Como toda tradición, el republicanismo no es un bloque compacto y homogéneo sino más bien una “corriente de pensamiento” en el sentido de movimiento de ideas, valores y lenguajes: gobierno de la ley, cuidado de la cosa pública, libertad como autonomía o no-dominación, participación activa de la ciudadanía, comunidad como pluralidad, reivindicación del espacio público como un escenario agonal, autogobierno o soberanía política, justicia social, economía pública al servicio de la sociedad en su conjunto y no sólo de una parte. Una verdadera teoría (y) política republicana y democrática no es mera aceptación de lo existente sino fuerza de pensamiento y acción que genera formas más libres e igualitarias de la vida en común. En el contexto actual este imaginario no puede no ser afectado por las luchas y demandas del movimiento feminista.

El republicanismo se encuentra entre lo mejor de nuestra tradición de pensamiento político, se sabe revolucionario, democrático, popular. El pensamiento y las fuerzas democráticas y populares (y por qué no, también liberales) no debieran abandonar la palabra república a su utilización superficial. Valga lo mismo para la palabra populismo, cuando se ignora -o se quiere ignorar- que el populismo o los movimientos nacional-populares han sido el modo que ha encontrado América Latina de generar un proceso de democratización, dando voz y otorgando derechos a las mayorías populares, excluidas durante largo tiempo de las instituciones liberales existentes.

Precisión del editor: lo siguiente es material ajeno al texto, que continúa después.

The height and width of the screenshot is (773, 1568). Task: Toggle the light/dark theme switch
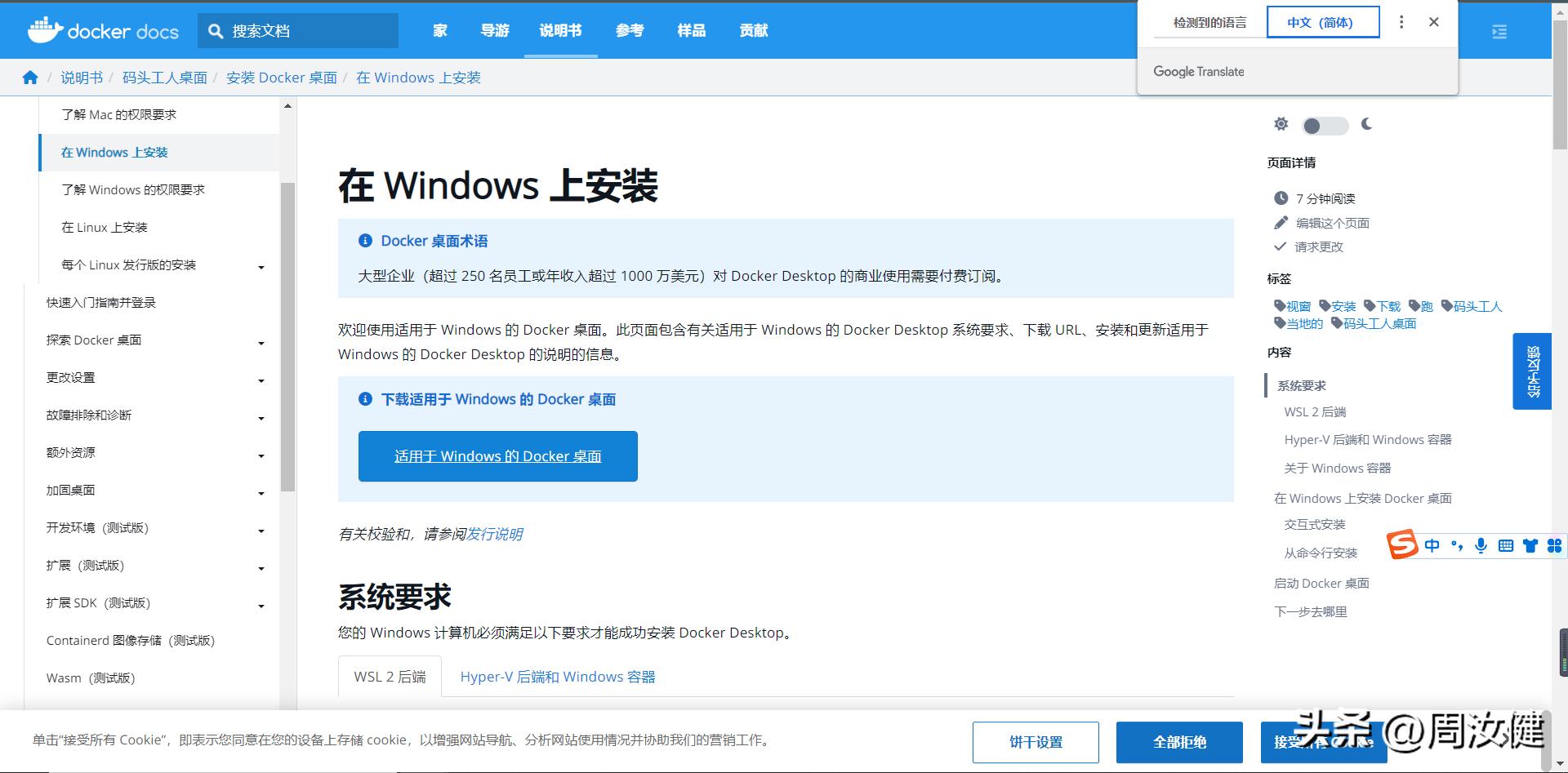(1325, 126)
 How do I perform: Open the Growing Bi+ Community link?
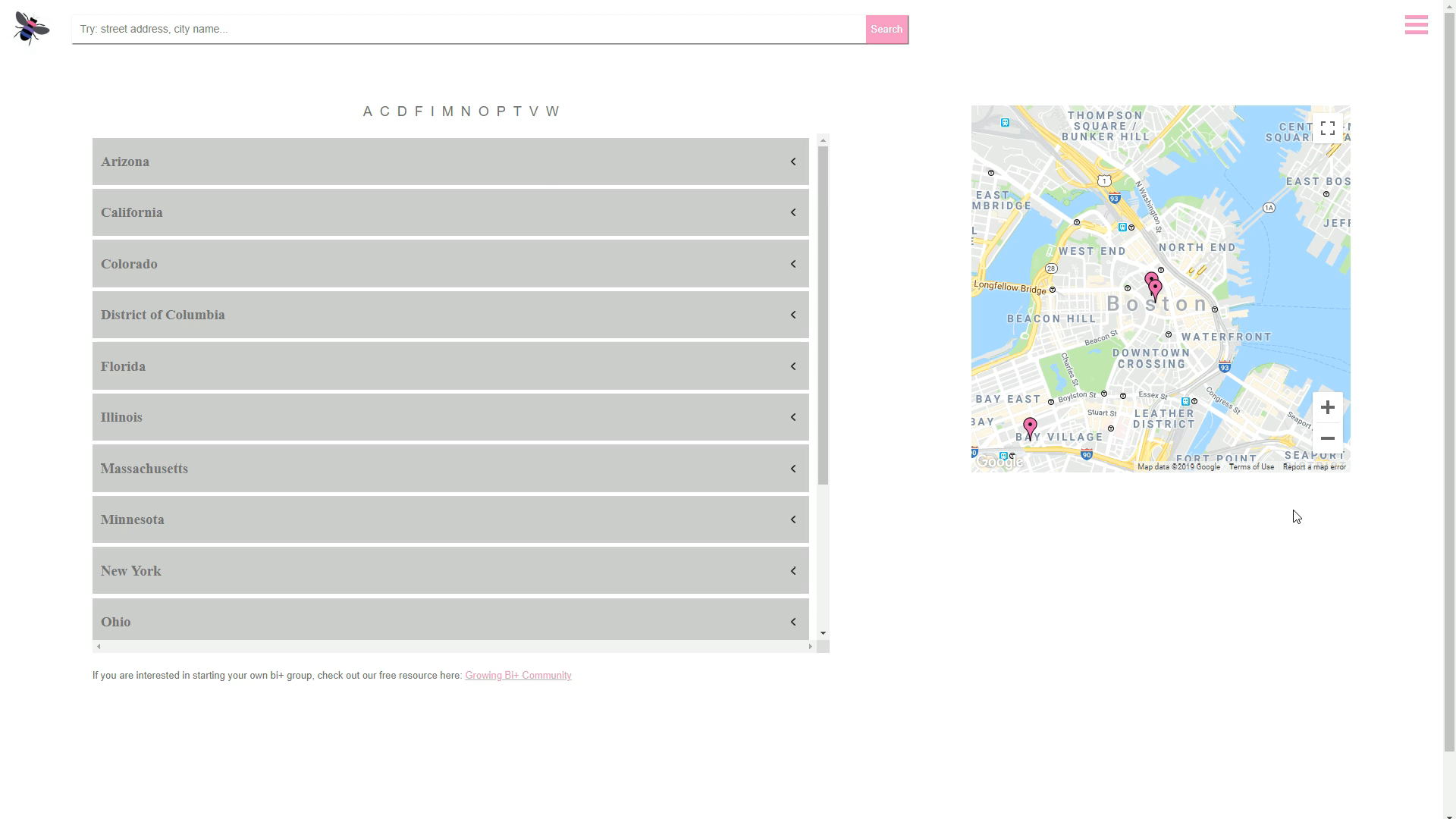click(x=518, y=676)
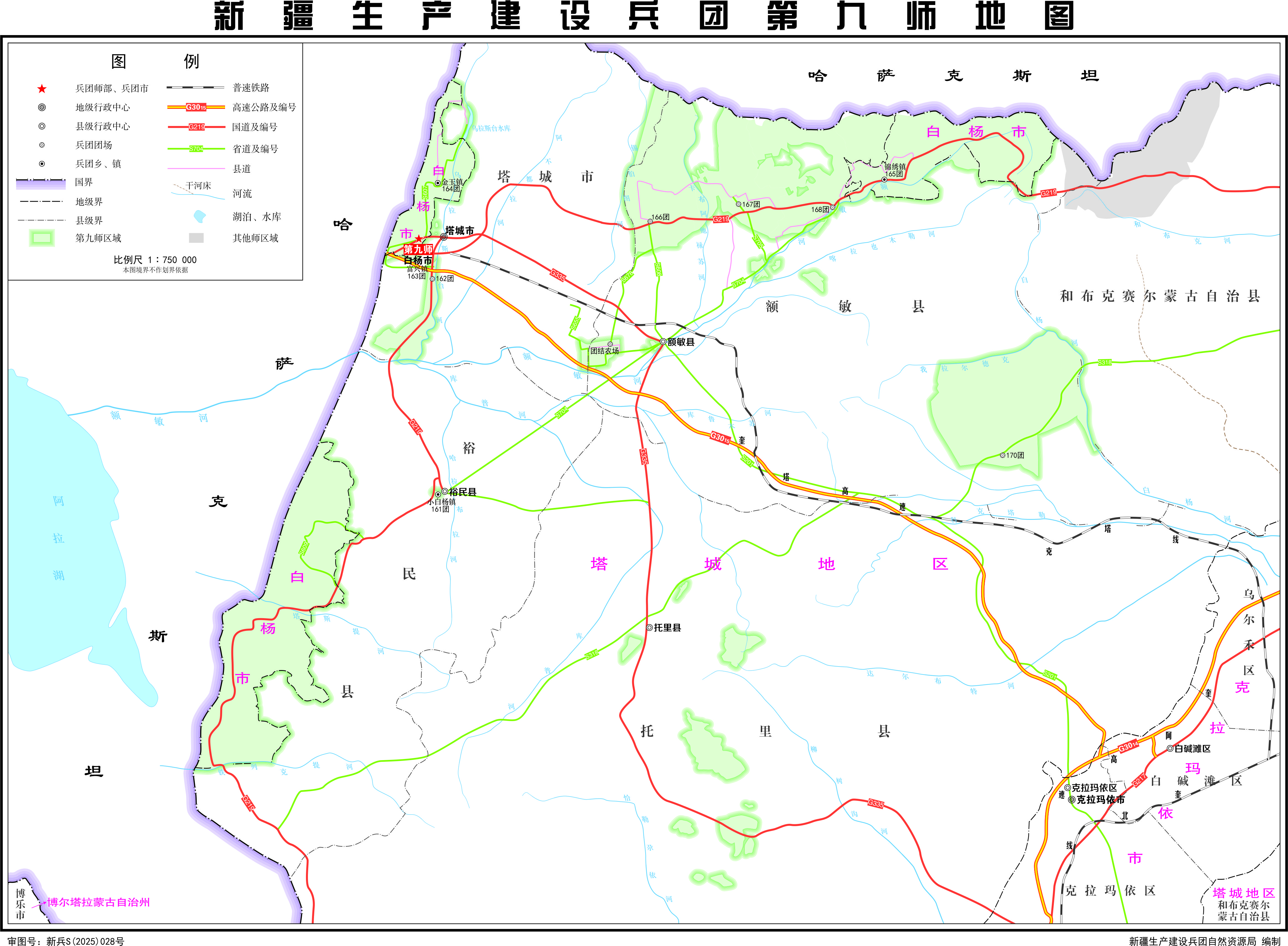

Al igual que toda política, aquella que se refiere a las palabras pone en movimiento pensamientos, cuerpos, afectos. “República” y “democracia” son dos grandes conceptos de nuestros lenguajes y nuestras luchas políticas. El nuevo horizonte que la coyuntura actual abre exige mejorar nuestras formas de la conversación pública y pensar las políticas de las palabras y sus efectos en diversas coyunturas sin chicanas políticas ni pereza intelectual. Aquí se arraiga uno de los problemas más urgentes y uno de nuestros mayores desafíos.

* Diego Conno es politólogo (UNAJ, UNPaz, UBA).